Among the statements in the article that Eramo claimed were defamatory was one in which she is quoted – through Jackie – as saying that the university doesn’t publish all of its statistics about sexual assault because “nobody wants to send their daughter to the rape school.” Eramo says that was fabricated by Jackie.

This is, and indeed should be obvious to any halfway intelligent person, not an endorsement or encouragement of the automatic dismissal of any female, or even male in certain cases (primarily in regards to prison rape), who comes forward with sexual assault allegations. In 13 Reasons Why, the characters of Hannah Baker and Jessica Davis are legitimate rape victims, but the show’s underlying message is that “regret equals rape.” It does not. But many male students have faced accusations of rape and had their lives ruined at the hands of angry women concocting false claims. If one truly does not want sexual contact, saying “no” or “stop” is a big help.

Standing against Real-Life Bullies

The overall theme of the series in summation is to stand up to bullying, be a good person, and do the right thing. It’s a mushy sentiment propagated by this series, yet seems to be fueled by hypocrisy. It talks of sexual assault, but where is Hollywood when Islam forces women to cover their faces or causes acid to be thrown on them? Or when women under Sharia law are caned for going out without a male family member? Or how about honor killings, many of which take place in Muslim-dominated parts of the world, where a rape victim can be killed because they brought dishonor upon their family . . . for being raped? For that matter, why do they never discuss the many rapes perpetrated upon Western women by immigrants? All of this sounds far worse than bullying – because it is. And yet, as gloriously self-righteous as Hollywood and the entertainment industry are, they remain silent on these matters.

They’ll poke fun at Christians for being backwoods-dwelling flat-earthers, or mock Donald Trump supporters for being racist rednecks, or even stoop as low as Fox sports reporter Pete Blackburn, who tweeted [9], “Baron Trump has killed no less than 100 small animals.” Harmless, right? Well, Katie Rich, a writer for NBC’s Saturday Night Live, tweeted [10], “Baron will be this country’s first homeschool shooter.” Imagine if it had been the other way around. Then again, why would the real bully care about hypocrisy, right?

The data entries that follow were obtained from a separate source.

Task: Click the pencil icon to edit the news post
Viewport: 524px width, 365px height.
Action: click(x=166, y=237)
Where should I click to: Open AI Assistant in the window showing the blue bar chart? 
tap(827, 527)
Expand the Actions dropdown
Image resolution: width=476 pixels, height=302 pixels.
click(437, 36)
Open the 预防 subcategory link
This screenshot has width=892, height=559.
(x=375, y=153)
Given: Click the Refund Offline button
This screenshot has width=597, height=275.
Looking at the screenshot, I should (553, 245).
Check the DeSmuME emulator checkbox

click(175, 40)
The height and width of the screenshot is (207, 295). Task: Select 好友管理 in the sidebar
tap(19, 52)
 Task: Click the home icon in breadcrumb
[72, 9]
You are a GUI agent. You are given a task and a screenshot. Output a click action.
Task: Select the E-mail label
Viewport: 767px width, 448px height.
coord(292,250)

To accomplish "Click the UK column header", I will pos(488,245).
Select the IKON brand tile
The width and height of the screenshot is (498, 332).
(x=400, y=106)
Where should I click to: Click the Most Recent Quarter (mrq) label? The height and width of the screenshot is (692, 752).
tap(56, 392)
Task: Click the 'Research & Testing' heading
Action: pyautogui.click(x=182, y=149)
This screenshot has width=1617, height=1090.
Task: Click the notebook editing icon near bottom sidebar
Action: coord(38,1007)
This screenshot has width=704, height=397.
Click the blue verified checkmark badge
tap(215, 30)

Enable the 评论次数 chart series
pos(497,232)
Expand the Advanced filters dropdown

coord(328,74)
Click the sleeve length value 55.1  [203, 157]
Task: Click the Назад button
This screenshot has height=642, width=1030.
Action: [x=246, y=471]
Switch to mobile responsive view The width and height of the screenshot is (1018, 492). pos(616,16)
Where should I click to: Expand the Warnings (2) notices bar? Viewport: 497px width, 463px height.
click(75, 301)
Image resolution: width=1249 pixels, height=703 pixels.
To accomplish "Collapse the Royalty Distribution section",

What about when 19-year-old Maria Ladenburger was raped and drowned [11] by an Afghan refugee? Where was the outcry? Both rape and murder. Far worse than bullying, no? What of Ebba Akerlund? She was eleven years old and was cut in half [12] by a Muslim invader in Stockholm. And yet no matter how many women have suffered at the hands of refugee invaders, whether they’re raped and have it livestreamed on Facebook [13], raped and drowned in a ditch, cut in half by a truck, it doesn’t matter, because Hollywood actively works against anything that could be construed as Islamophobia. Where are those victim’s TV shows and movies? Why haven’t media figures or A-list celebrities posted about it on social media, which could potentially reach millions worldwide? Because they are hypocrites. And they do not fucking care.

On a Positive Note . . .

Despite all these flaws, 13 Reasons Why still has a high-quality cast, fantastic acting, and builds to a climax that is emotionally stunning and which paints an honest depiction of teen suicide and its effect not only on the parents, but those at school and others who you may not have even thought of. It is a beautiful and tragic story, and despite the Cultural Marxist propaganda, it remains a show worth checking out.

And there is something anyone could take away from the show, despite its mushy sentiment: try being less dickish. You really never know what’s happening in another person’s life. And you could be the only person to help them in a moment of pain.